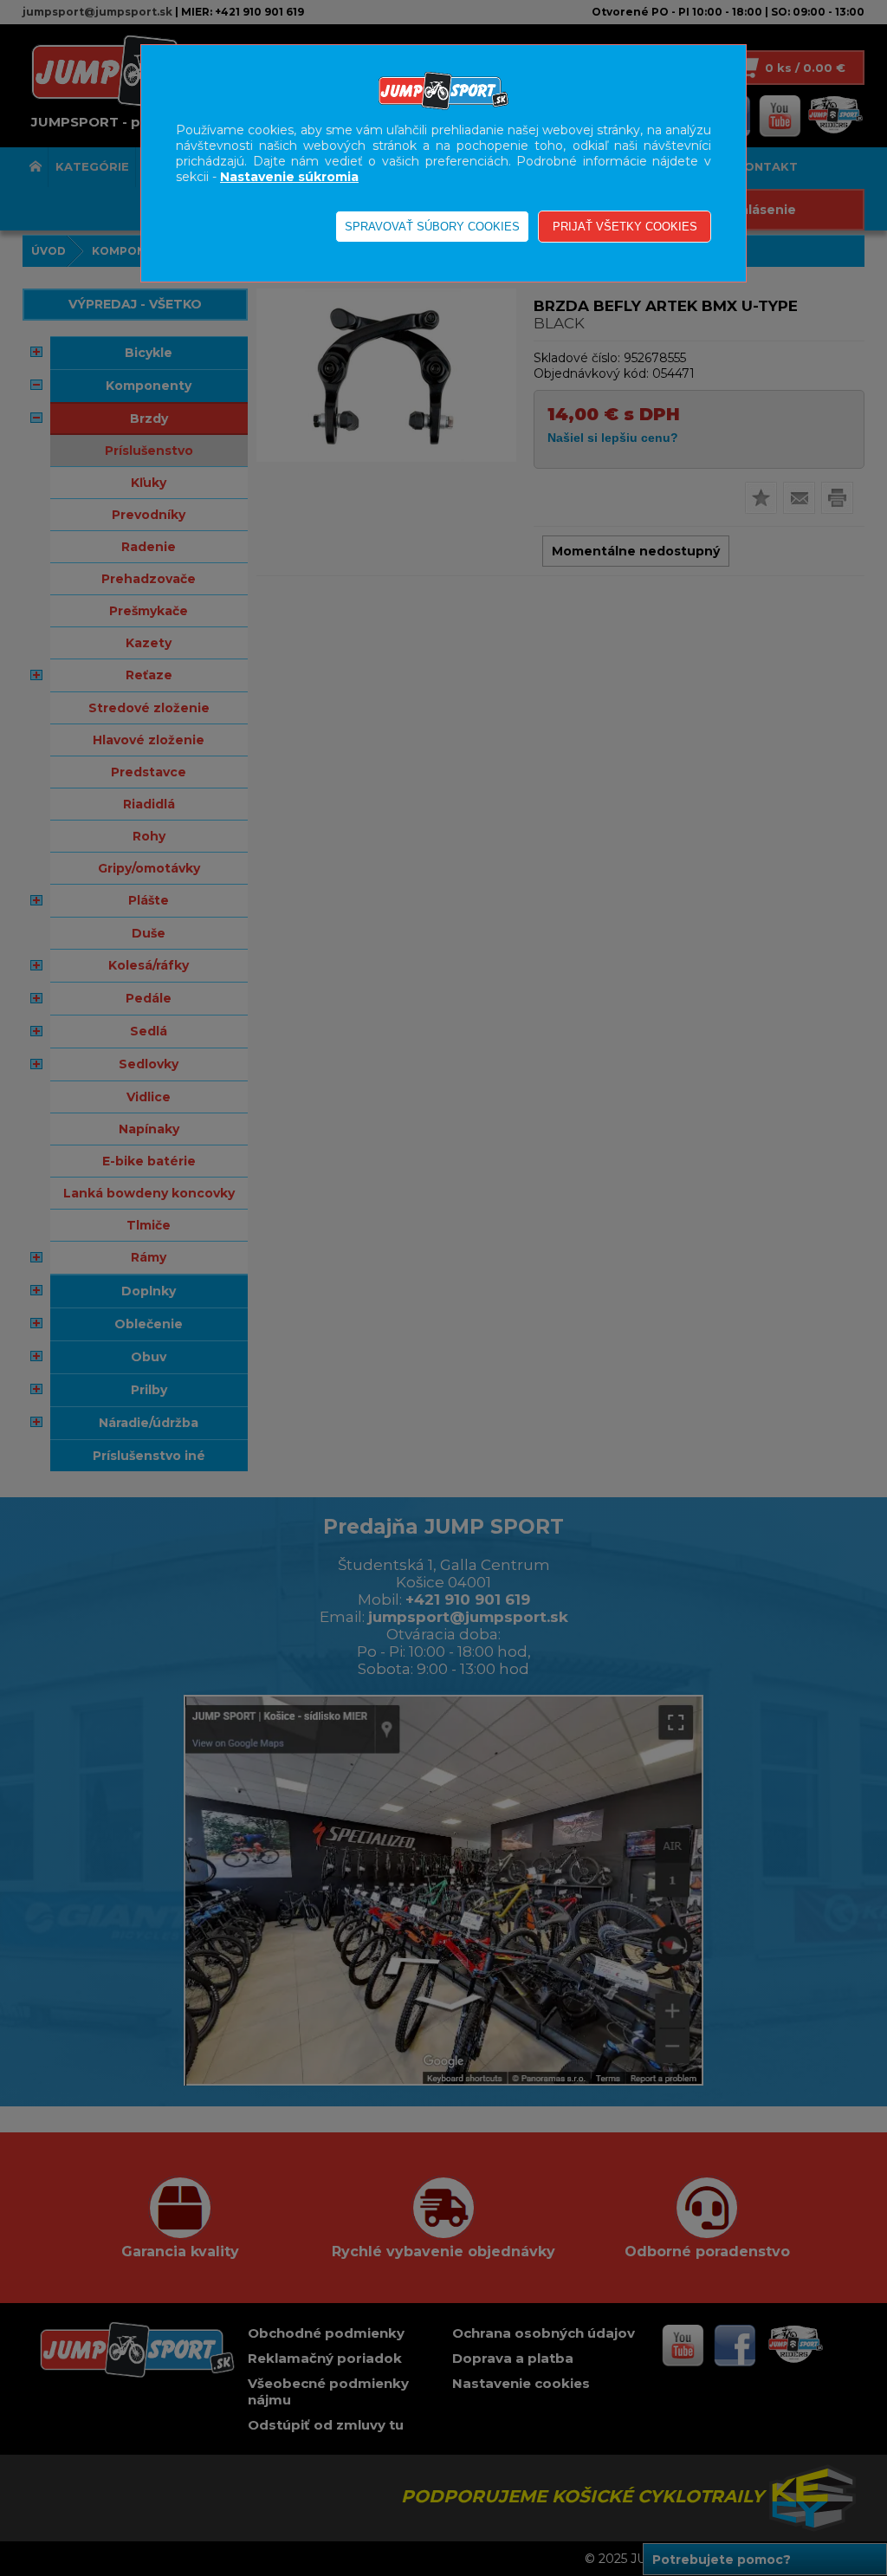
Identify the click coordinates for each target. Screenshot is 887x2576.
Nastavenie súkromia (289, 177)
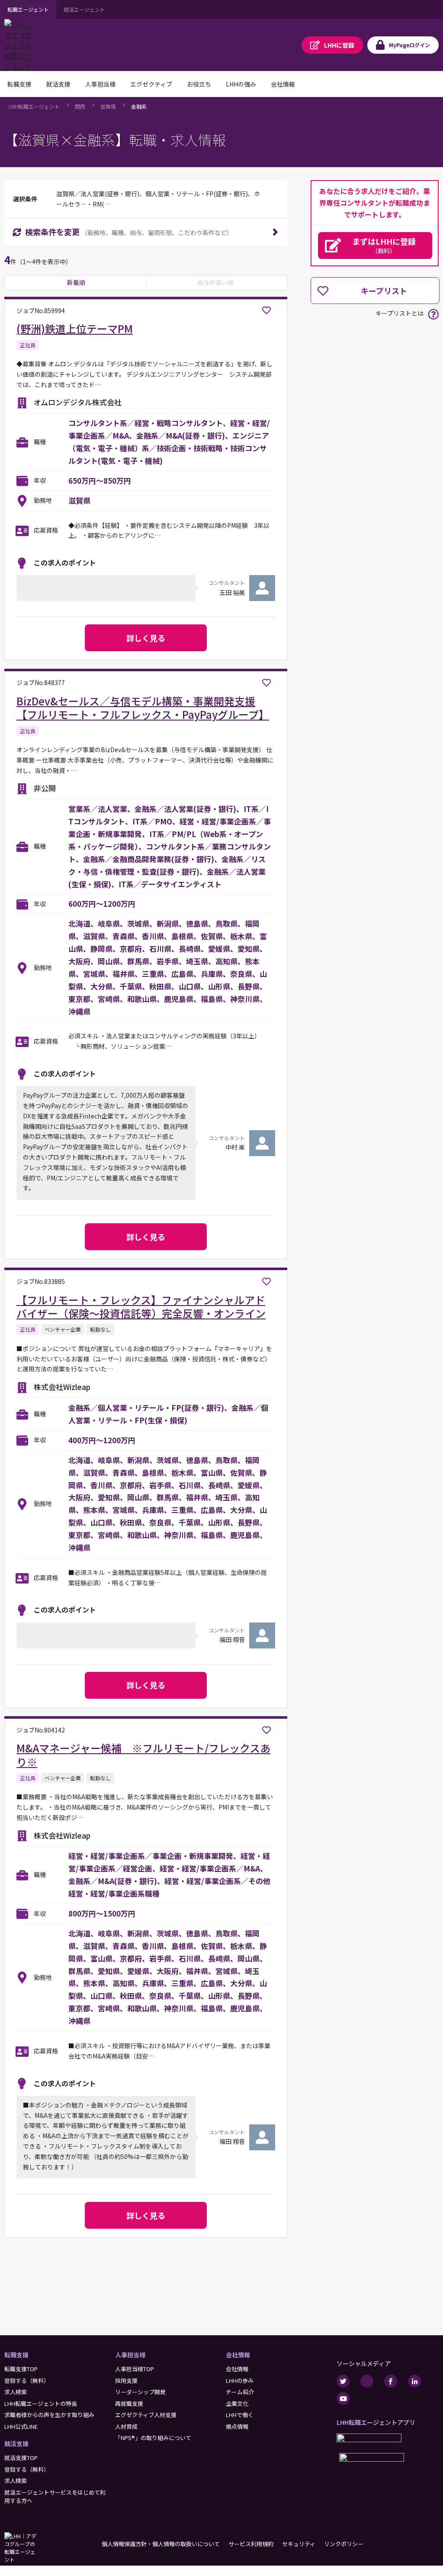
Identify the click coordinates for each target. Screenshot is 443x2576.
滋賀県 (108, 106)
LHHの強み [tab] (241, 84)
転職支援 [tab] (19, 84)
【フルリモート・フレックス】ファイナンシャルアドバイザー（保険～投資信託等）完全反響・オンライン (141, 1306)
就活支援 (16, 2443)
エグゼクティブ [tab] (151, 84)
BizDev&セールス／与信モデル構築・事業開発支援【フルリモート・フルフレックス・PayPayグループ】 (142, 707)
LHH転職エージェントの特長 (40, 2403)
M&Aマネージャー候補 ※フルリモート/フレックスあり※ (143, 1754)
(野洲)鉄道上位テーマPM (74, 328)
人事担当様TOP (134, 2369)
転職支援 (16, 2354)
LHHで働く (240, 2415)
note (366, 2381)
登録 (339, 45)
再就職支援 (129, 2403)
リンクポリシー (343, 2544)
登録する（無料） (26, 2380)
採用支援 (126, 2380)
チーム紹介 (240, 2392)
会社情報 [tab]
________________
→ WHAT THE TASK ASKS
Please retype the listing exactly, leaving out any images.

→ WRITTEN ANSWER
Identify the click coordinates for each target. Screenshot is 887x2576.
Nastavenie súkromia (289, 177)
Identify the click coordinates for each target. Screenshot is 443x2576.
滋賀県 (108, 106)
LHHの強み [tab] (241, 84)
転職支援 [tab] (19, 84)
【フルリモート・フレックス】ファイナンシャルアドバイザー（保険～投資信託等）完全反響・オンライン (141, 1306)
就活支援 (16, 2443)
エグゼクティブ [tab] (151, 84)
BizDev&セールス／与信モデル構築・事業開発支援【フルリモート・フルフレックス・PayPayグループ】 (142, 707)
LHH転職エージェントの特長 (40, 2403)
M&Aマネージャー候補 ※フルリモート/フレックスあり※ (143, 1754)
(野洲)鉄道上位テーマPM (74, 328)
人事担当様TOP (134, 2369)
転職支援 (16, 2354)
LHHで働く (240, 2415)
note (366, 2381)
登録 (339, 45)
再就職支援 (129, 2403)
リンクポリシー (343, 2544)
登録する（無料） (26, 2380)
採用支援 (126, 2380)
チーム紹介 (240, 2392)
会社情報 [tab]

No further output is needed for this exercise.